I assumed I’d have no trouble finding it this time either, but again I was taken aback by how far I had to drive to reach it. But I remembered that the farm had two silos, one of which was quite tall, and had been built just before we moved in. It was these that I spotted in the distance and realized I was close.
But when I got there so much had changed that I became unsure if it was even the right farm. It was very run down, yet at the same time, there were several new buildings that had been constructed after I left Potsdam. I drove by, thinking maybe I was experiencing that first-drive feeling that it was still further.
Eventually, I recognized things that I remembered being past our “house” and I turned around. This time when I saw the silos I slowed way down, and that’s when I saw the Toolshed. Only it was no longer a handyman’s hut or even a real toolshed for that matter. No, my first non-dormitory home in the North Country was now…
A CHICKEN COOP!
Sadly, the only real difference in appearance from when we lived there was that the paint was mostly gone. The trace of white along the top was its original color.
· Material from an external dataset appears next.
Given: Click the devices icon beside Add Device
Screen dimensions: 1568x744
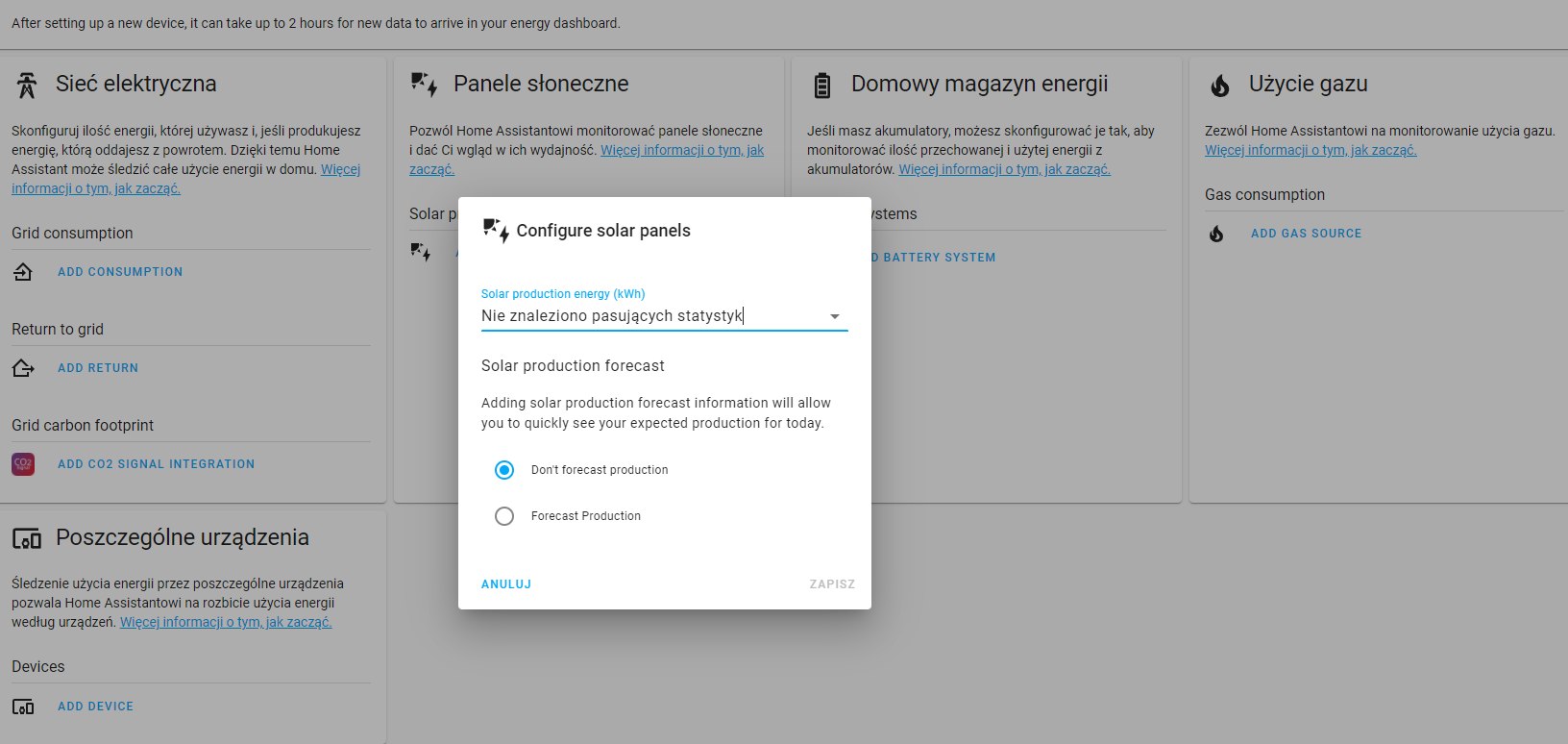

The small window in the front was our view of the road, while the one behind the door which now appears to have cardboard covering it, was where the light came in to wake us in the morning.
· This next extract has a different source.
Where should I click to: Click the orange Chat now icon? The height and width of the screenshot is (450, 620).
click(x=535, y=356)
The current residents, however, cared little for my nostalgia.
A young Amish girl was walking near the coop and I called to her to tell her I wanted to take a picture of it because I used to live there. She looked at me like I had escaped from the Ogdensburg Psychiatric Center, (“You lived in our chicken coop?” you could almost hear her thinking.) But she was very pleasant to the crazy man, and I got my picture.
Afterward Kim and I agreed that it was a little odd for an Amish family to have let the farm go to the extent it has, but my theory was that there was probably an owner between my landlord, Bobby Regan (who after doing a little research I was sad to learn had passed away last July) and the Amish family, and it was probably this mysterious middle person who had been responsible both for the new buildings and for the overall decline of the farm.
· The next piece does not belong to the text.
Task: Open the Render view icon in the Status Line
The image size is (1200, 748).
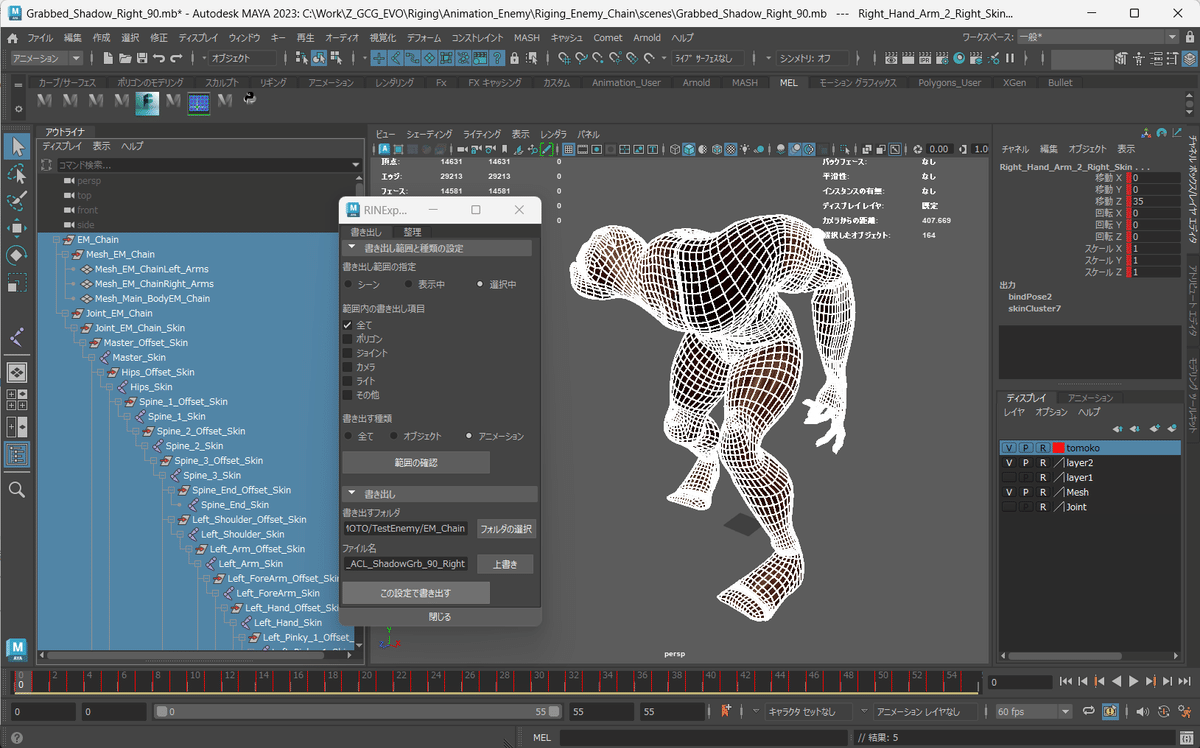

This was either the highlight or lowlight of the trip for me, depending upon how one looks at things. For some reason, I desperately needed to see it again, but once I had I felt a little sad. Probably it was the decline in the farm’s fortunes that upset me. Maybe it was a brief and mild rekindling of the dark memory of that relationship. Whatever it was, it took scenes like this Episcopal Church, viewable from Ive’s Park, to bring me back around. This church is very old, though I could see that even this had undergone some new construction, visible to the left of the picture.

I dubbed these fellows “The Cocon-Fish,” a reference to “Coconman,” as my brother Cris used to call the carved coconut head I had in my closet as a teenager, (of which he was deathly afraid!)
Ultimately it was the people that were the true highlight. I pointed out to Kim that people in the North Country aren’t content to say hello as you pass them in a store or on the street. They want to know how you’re doing. Lots of people ask that question on a daily basis no matter where you live. “Hey, how are you today?” But they are hoping you don’t answer. In Potsdam, they not only hope you answer, they expect you to! So seeing my buddy Bill, and my best friend, best man, best brother Ryan, made the trip complete. We stopped at Ryan’s cottage on Lake Ontario on the ride home, and it was there that I encountered these brightly colored fellows. This was the last picture I snapped on our trip.
The drive home on Memorial Day was melancholy, as, like Hemingway, I always get a little sad when I leave a place, (though he was far more likely to mourn leaving Venice or Paris than Potsdam, NY.) But it was good to get home, to see my kid, to sleep in the bed to which my back is accustom, and to get back to work on my book.
However, you can make bank on the fact that it will not be fourteen years before I head that way again.